The younger Thompson grew acclimated to frequently packing his belongings, going to new schools and meeting new teammates as his father pursued a coaching career. He learned how to adjust on the fly, not just in hockey, but in everyday situations.
“Being able to adapt to new environments and new situations, it helps, especially with being traded,” said Thompson, a wing in the Buffalo Sabres’ training camp. “Being able to pick up and move, whenever you’re called to do that.”
Thompson enters his second full season of pro hockey and he wants to stay in one place this season: the Sabres lineup.
Thompson split the 2017-2018 season between the Blues and San Antonio, its AHL affiliate. Thompson scored nine points (three goals, six assists) in 41 games with the Blues, and scored 18 points (eight goals, 10 assists) in 30 games with the Rampage.

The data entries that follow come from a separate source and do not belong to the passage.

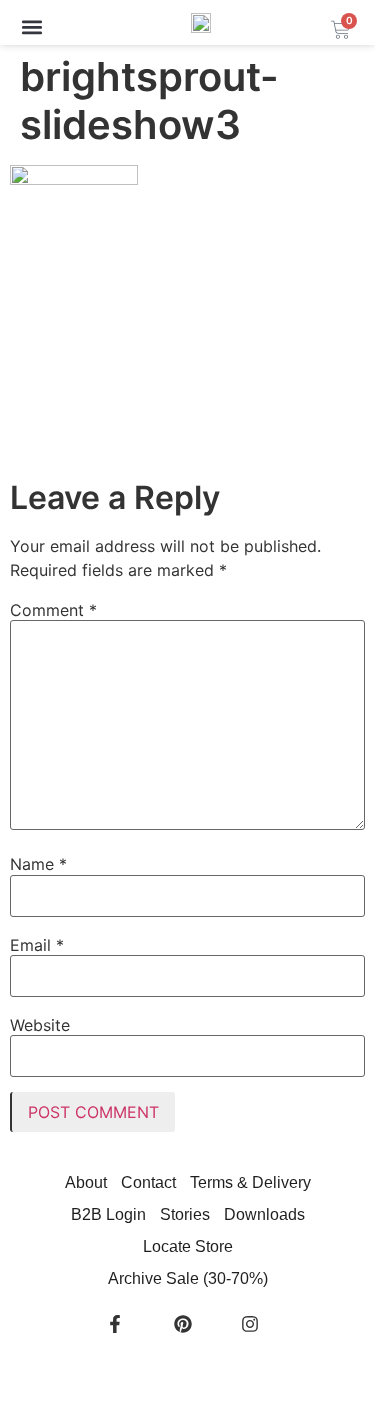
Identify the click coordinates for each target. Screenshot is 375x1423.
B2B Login (108, 1214)
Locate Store (188, 1246)
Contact (148, 1182)
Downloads (264, 1214)
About (86, 1182)
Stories (185, 1214)
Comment (53, 610)
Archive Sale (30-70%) (188, 1278)
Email (37, 945)
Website (40, 1025)
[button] (31, 26)
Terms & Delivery (250, 1182)
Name (38, 864)
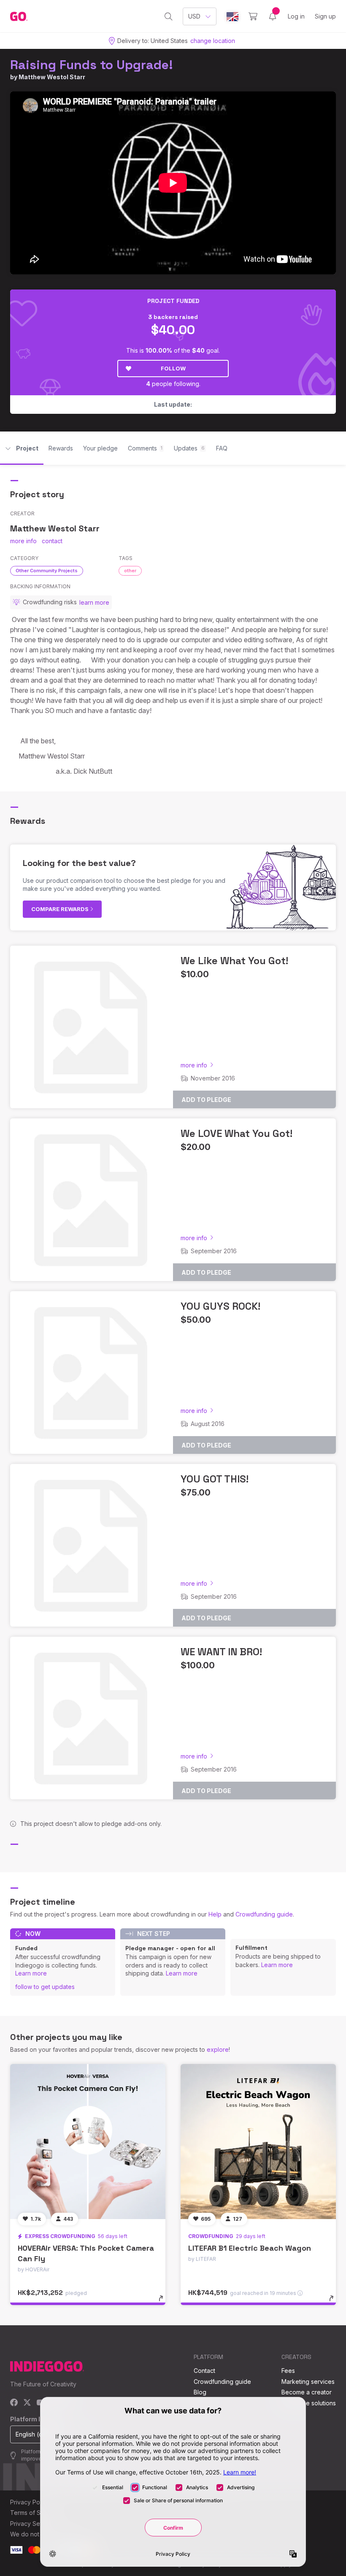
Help (215, 1914)
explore (218, 2049)
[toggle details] (165, 2302)
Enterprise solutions (308, 2403)
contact (52, 540)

The 20-year-old joined Buffalo as part of a trade in July that sent Ryan O’Reilly to St. Louis for a first-round draft pick in 2019, a second-round pick in 2021 and forwards Patrik Berglund and Vladimir Sobotka.
Thompson has a precise shot and deceptive speed. When it looks like he’s gliding across the ice, he’s actually covering plenty of ground; he’s the Sabres’ tallest skater at 6-foot-5. Goalies Jonas Johansson and Ukko-Pekka Luukkonen (who was reassigned Sunday to Sudbury of the Ontario Hockey League) also are listed at 6-foot-5.
He can also create plays with a burst of speed from the neutral zone, and has a physical presence on the ice.
“I can help contribute a lot of offense, and I think I’ve got a pretty good shot and a knack for making plays,” Thompson said. “I like to score goals. We’ve got a lot of players, especially up the middle, that can make really good plays and really solid puck-movers, so I think that’d be a great pairing.”
Having a few familiar faces has helped Thompson in his second professional camp. He participated in training camp with Sobotka, Berglund and goalie Carter Hutton last September with the Blues, and skated on a line with Sobotka in the Sabres’ intrasquad scrimmage Sunday at HarborCenter.
“He’s got speed and he’s a good shooter, so I’m just trying to make a play to him and let him do his thing,” Sobotka said.
Sobotka immediately noticed Thompson’s confidence on the ice as a rookie with the Blues in 2017. Some rookies are hesitant to stand out in a crowded training camp.
“I recognized him on the ice because he wasn’t scared to make a play as a young guy who just got in the league,” said Sobotka, a center from the Czech Republic and a 12-year NHL and KHL veteran.
“You can’t be scared to do something on the ice. It doesn’t have to be too much, but it has to be as much that’s going to make you good, or make a good play, or even chip the puck in. You need to know which time is good to make a play or a good time to put the puck deep and make a change.”
Confidence is vital for Thompson as a younger player looking to make an impression on the coaching staff and on his potential teammates.
“I know that if you go in a little timid, that’s when you make mistakes,” Thompson said. “It’s better to make mistakes out of confidence, because then you learn what works for you and what doesn’t. When you’re too scared to make plays, you’ll never know what works for you.”
That mentality should help Thompson stick with the Sabres, who have stockpiled their lineup with young talent, and aim to turn the organization into a playoff contender.
Sobotka believes Thompson has a shot to make the Sabres lineup.
“I think he is (more comfortable) here,” Sobotka said. “He’s playing with confidence, and he’s not scared to make a play or beat somebody one-on-one.”